Released in 2009, the movie titled ‘Road, Movie’ featured a vintage Ford truck in an important role. Directed by Dev Benegal, the movie, shooted in Rajasthan, depicts Vishnu (played by Abhay Deol) as a young man who is bored with life. To escape from his father’s hair oil business, he finds himself the 1.5-tonne Ford and volunteers to drive it to a museum in Samudrapur, a town by the sea where some one has bought it. Vishnu finds it adventurous. Setting off across the harsh terrain of Rajasthan he picks up a young tea-stall boy on the way. The boy is on a look out for better life in a city not far. Vishu also picks up a voluble mechanic (played by Satish Kaushik) who wants to attend a local fair and a gypsy woman.

Painted in a shade of azure blue, the truck, proves hardly reliable.

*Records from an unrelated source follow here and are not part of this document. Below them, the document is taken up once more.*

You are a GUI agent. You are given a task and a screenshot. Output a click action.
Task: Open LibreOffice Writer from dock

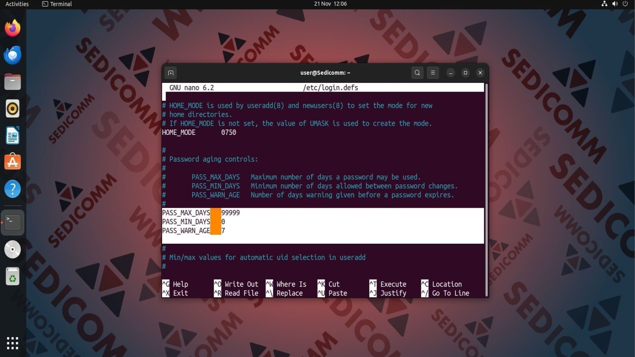pos(13,136)
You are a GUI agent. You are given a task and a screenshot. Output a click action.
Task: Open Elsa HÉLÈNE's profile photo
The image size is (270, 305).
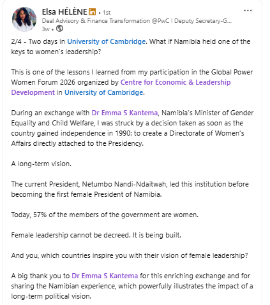click(x=24, y=19)
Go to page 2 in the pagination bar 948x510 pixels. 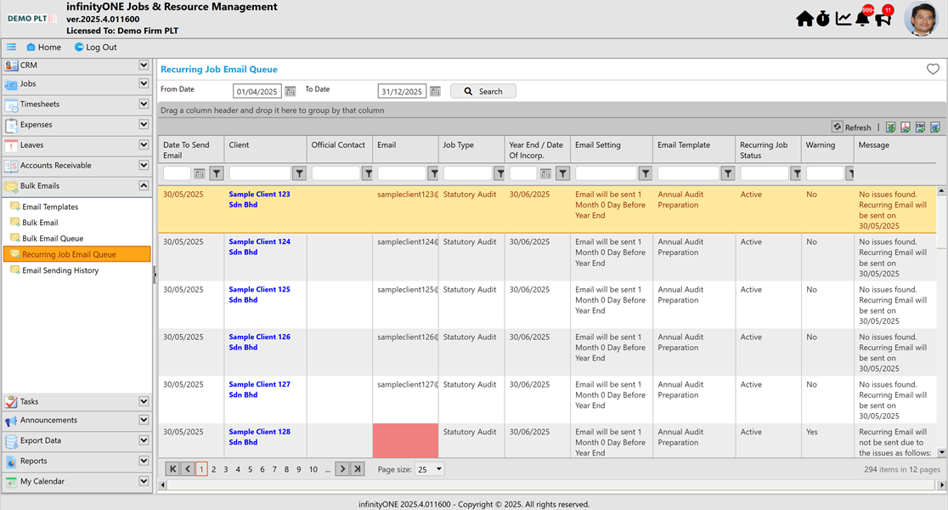click(x=213, y=468)
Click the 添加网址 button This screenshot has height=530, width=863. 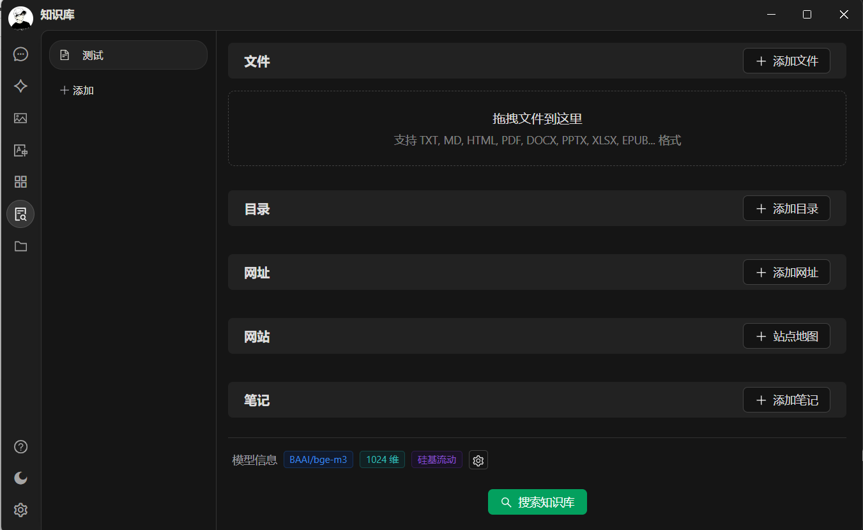coord(786,273)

Showing its age, with its body faded and tattered at the edges, the truck, much to Vishnu’s surprise, houses a movie projector and is actually a moving talkies (touring cinema van). The discovery for Vishnu comes in the form of an eccentric collection of films and two forty-year-old film projectors. Trading their release with a corrupt cop who likes to watch blue films, Vishnu and those who have joined him, roam the desert in search of water and an elusive fair. Waylaid by corrupt cops and a notorious water lord, Vishnu’s journey proves transformative. He discovers life, love and laughter, the 1947 truck a die-hard companion.

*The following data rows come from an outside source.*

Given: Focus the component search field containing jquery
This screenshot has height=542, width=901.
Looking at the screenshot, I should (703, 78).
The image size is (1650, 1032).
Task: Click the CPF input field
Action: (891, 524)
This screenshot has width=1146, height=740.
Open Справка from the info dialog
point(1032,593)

Sans any history of manufacture in India, either pre-Independence or post-Independence, being assembled in India, the 1947 Ford truck is very likely to be an import. It could have come to India as a army 4×4. A look at the truck in the movie, and it is heavily modified under the skin. Especially in terms of the powertrain; this example is fitted with a later year Dodge diesel engine most likely. The original 100 hp flatbed V8 gasoline engine has been replaced by a diesel unit. That does not take the charm away from the way it looks however. With the V8 flatbed gasoline engine providing power to the rear wheels through a four-speed gearbox in its heydays, this Ford truck was considered to be highly robust. It featured a reinforced steel chassis. With its head light design fondly described as ‘freestanding’, the truck came with a multi-leaf spring suspension (and hydraulic shock absorbers) at the front and rear. Over its half-tonne and one-tonne siblings, the 1.5-tonne truck featured bigger diameter Wheels, which made it necessary for the fenders to have larger wheel openings.